Although preventable, osteoporosis or “brittle bones” afflicts one of every two American women and one of every four American men over the age of 50. A new study suggests a clear link between osteoporosis and high blood levels of the amino acid homocysteine.
The complications of osteoporosis take the form of noticeable height loss and fractures of the hip, spine, and wrist. Osteoporosis is implicated in more than 300,000 hip fractures in the US each year; of those affected, approximately 25% will die within one year and another 25% will no longer be able to walk without assistance.
Homocysteine is involved in methionine metabolism, and normally is recycled into methionine or converted into cysteine. An excessive accumulation of homocysteine in the body, however, entails a heightened risk for heart disease and stroke, among other diseases.
In the study, 2,406 men and women over the age of 55 were followed prospectively.
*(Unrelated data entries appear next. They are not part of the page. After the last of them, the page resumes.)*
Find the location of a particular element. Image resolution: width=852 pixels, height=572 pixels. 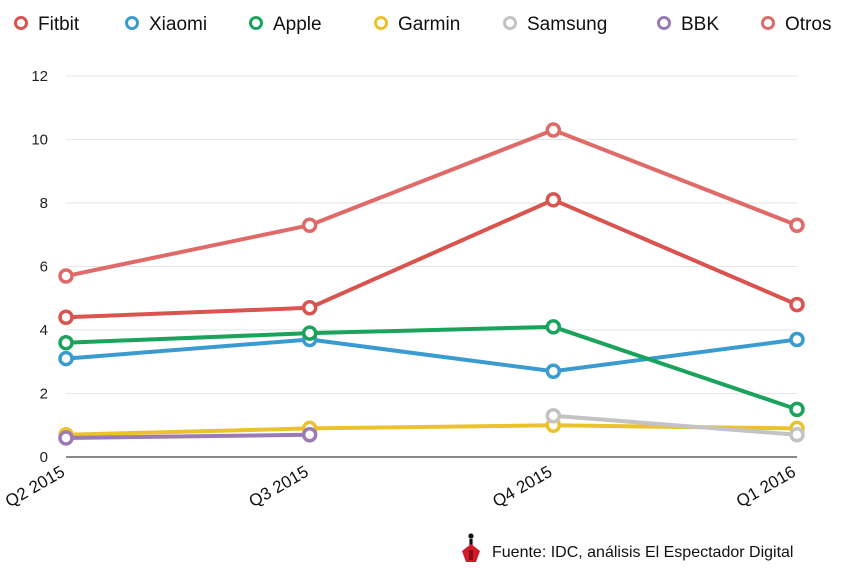

legend-label-bbk: BBK is located at coordinates (700, 24).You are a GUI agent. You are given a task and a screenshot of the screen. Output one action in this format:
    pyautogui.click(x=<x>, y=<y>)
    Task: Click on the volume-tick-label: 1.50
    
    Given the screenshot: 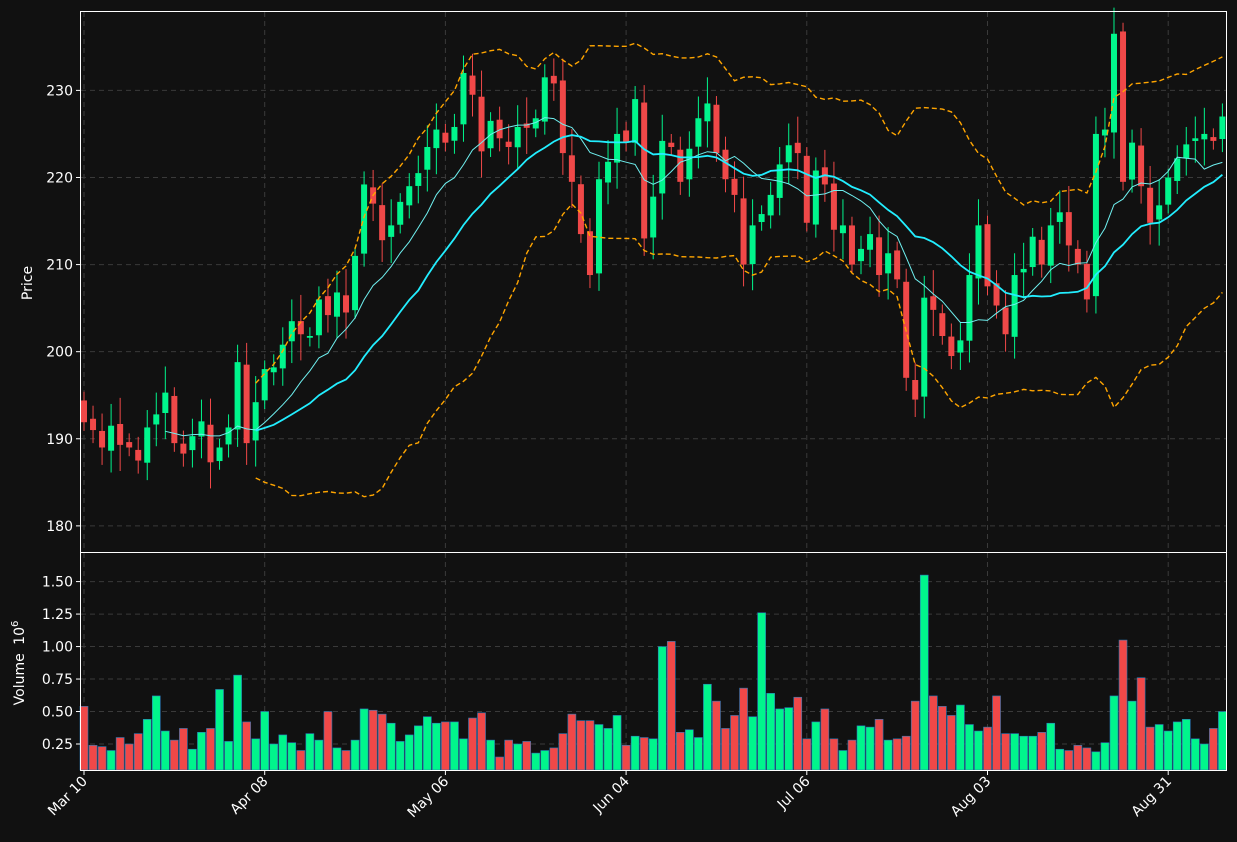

Those with homocysteine levels in the highest quartile had twice the risk of osteoporotic fracture compared to those in the other three quartiles.1 This increased risk is comparable to that of acquiring cardiovascular disease or dementia for those with high levels of homocysteine.
In a second study of 1,999 men and women recruited as part of the Framingham Study, men whose homocysteine levels placed them in the highest quartile were nearly four times more likely to sustain an osteoporotic fracture compared to other subjects.2 Women whose homocysteine placed them in the highest quartile were twice as likely to sustain a fracture as other female subjects.
Dietary supplementation with folate and vitamins B6 and B12, even in the absence of measurable deficiencies of these nutrients, helps lower homocysteine levels and may help protect against osteoporosis.